Hello! I know alot of people have answered questions for you but I work in transfusion so may be able to shed a little more light on it (and this may get a little long)
The problem occurs when your baby is RhD positive because you are RhD negative. During pregnancy your baby’s blood can ‘leak’ into your own – normally thats not a problem as it is not enough to initiate an immune response. The problem occurs when large numbers of baby red cells cross into the maternal blood stream, usually this only occurs during labour but sometimes abdo trauma or miscarriage can cause this as well
If your baby is RhD positive, your immune system then recognises the RhD present on the baby cells as foreign and creates antibody known as Anti-D. During a first pregnancy a larger form of anti-D is formed (known as IgM). IgM anti-D is unable to cross the placenta, so that first baby is most likely born healthy, especially if the bleed occurs later in pregnancy or at labour.
In subsequent pregnancies, if the baby is RhD positive, your immune system recognises the normal small leakage of foetal cells and ‘remembers’ the foreign RhD. Because of this, it produces Anti-D again – but this time in a form known as IgG. IgG anti-D CAN cross the placenta and thus the disease occurs (the destruction of the babies red cells, leading to a built of break down products that can lead to jaundice, anaemia etc).
In your case, due to your miscarriage, you were adminstered Rhogam. This is to mop up any foetal cells in your circulation before your body can recognise it and produce anti-D. Depending on how far along you were along at miscarriage can alter how much foetal cells actually passed into your blood stream (they may not have even be enough to cause sensitisation), and also the foetal cells may have inherited your blood group and not have caused a problem at all (it is impossible to say). The reason why Rhogam is adminstered at around 25 weeks and after delivery is because these are the key times that bleeds occur and cause sensitisation – Rhogam then covers the pregnancy from 25 weeks (it stays active for a long while) and the extra given at delivery mops up any cells from labour. Unfortunatly without performing your testing myself I cant give you any idea of whether or not you have a significant enough bleed to cause sensitisaton.

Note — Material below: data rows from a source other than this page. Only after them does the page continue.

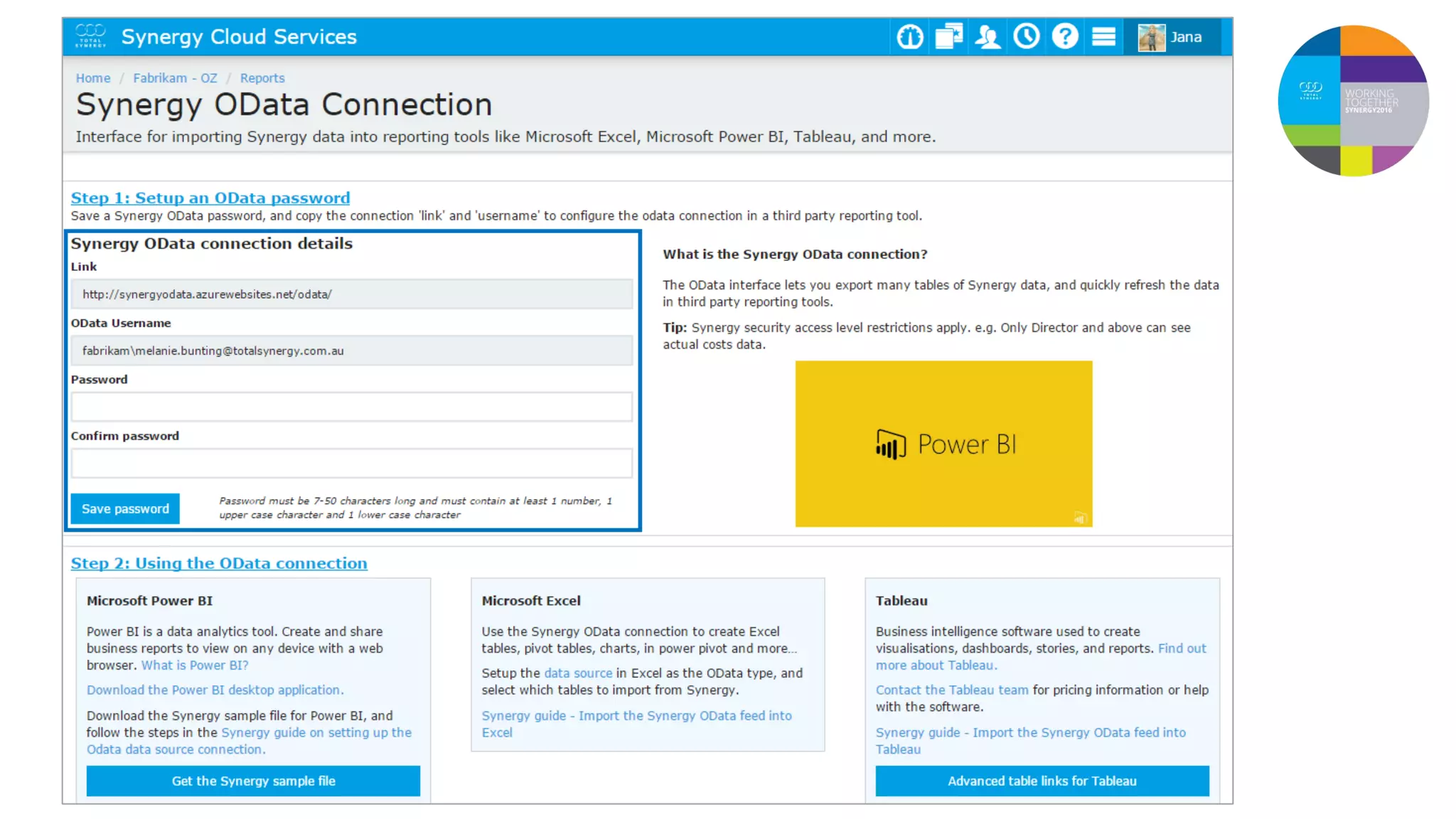Open the What is Power BI? link

coord(194,665)
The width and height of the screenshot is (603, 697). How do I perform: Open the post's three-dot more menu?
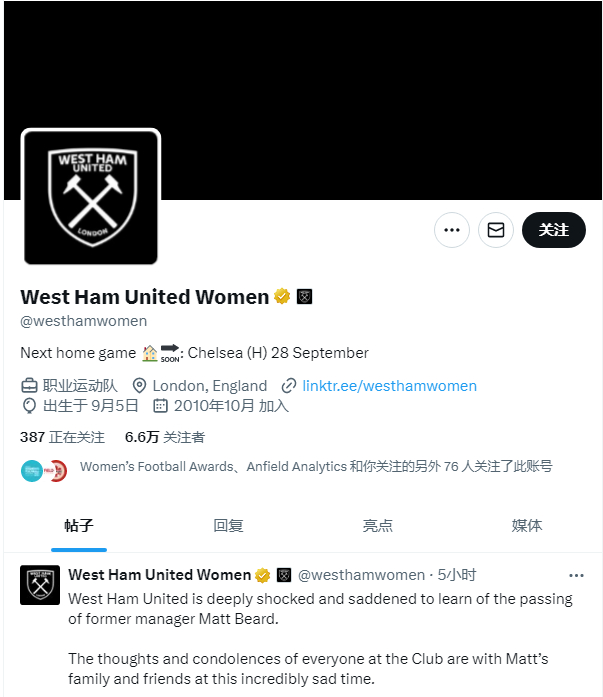576,576
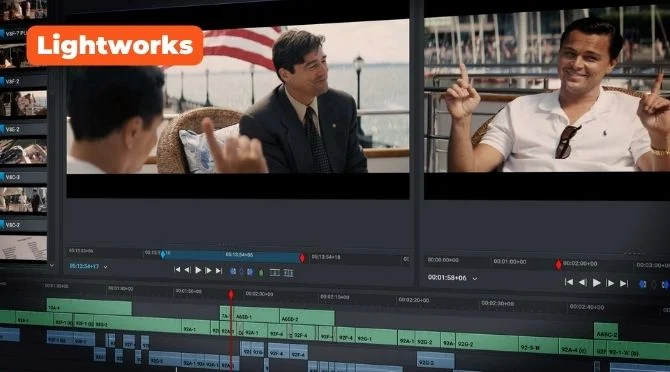Click the blue in-point marker on source scrub bar
The image size is (670, 372).
click(163, 255)
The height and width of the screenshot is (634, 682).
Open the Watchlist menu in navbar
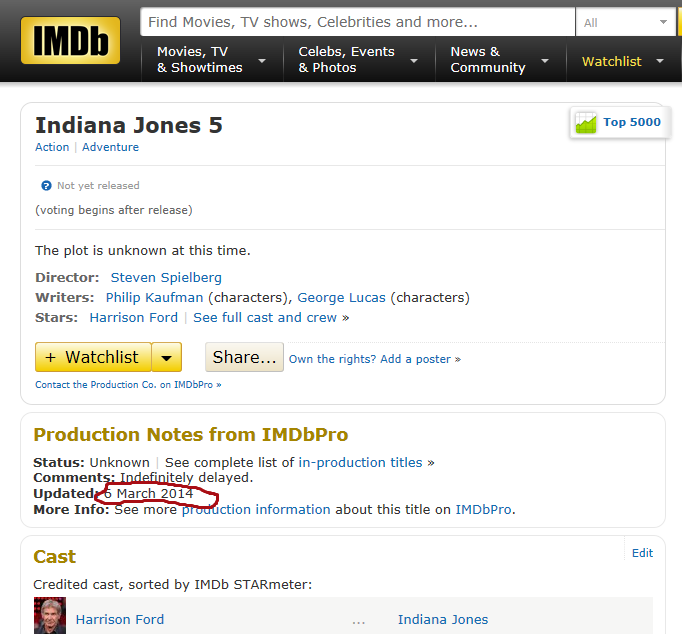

In regards to future pregnancies, any baby that inherits your blood group will have no issue at all even If you have developed anti-D. If you have developed anti-D, you will have antibody titres done to determine how Anti-D is in your blood stream as there is a cut off for safe levels. This will be checked during any future pregnancies to ensure the best outcome for you and baby.
Sadly they will be unable to check your blood currently because of the Rhogam (which will give you a false positive). Most likely, you will have to come back for a blood test at a later date to confirm whether or not you have developed Anti-D.
Wow this was long, sorry about that. Good luck talking to your doctor and in the future.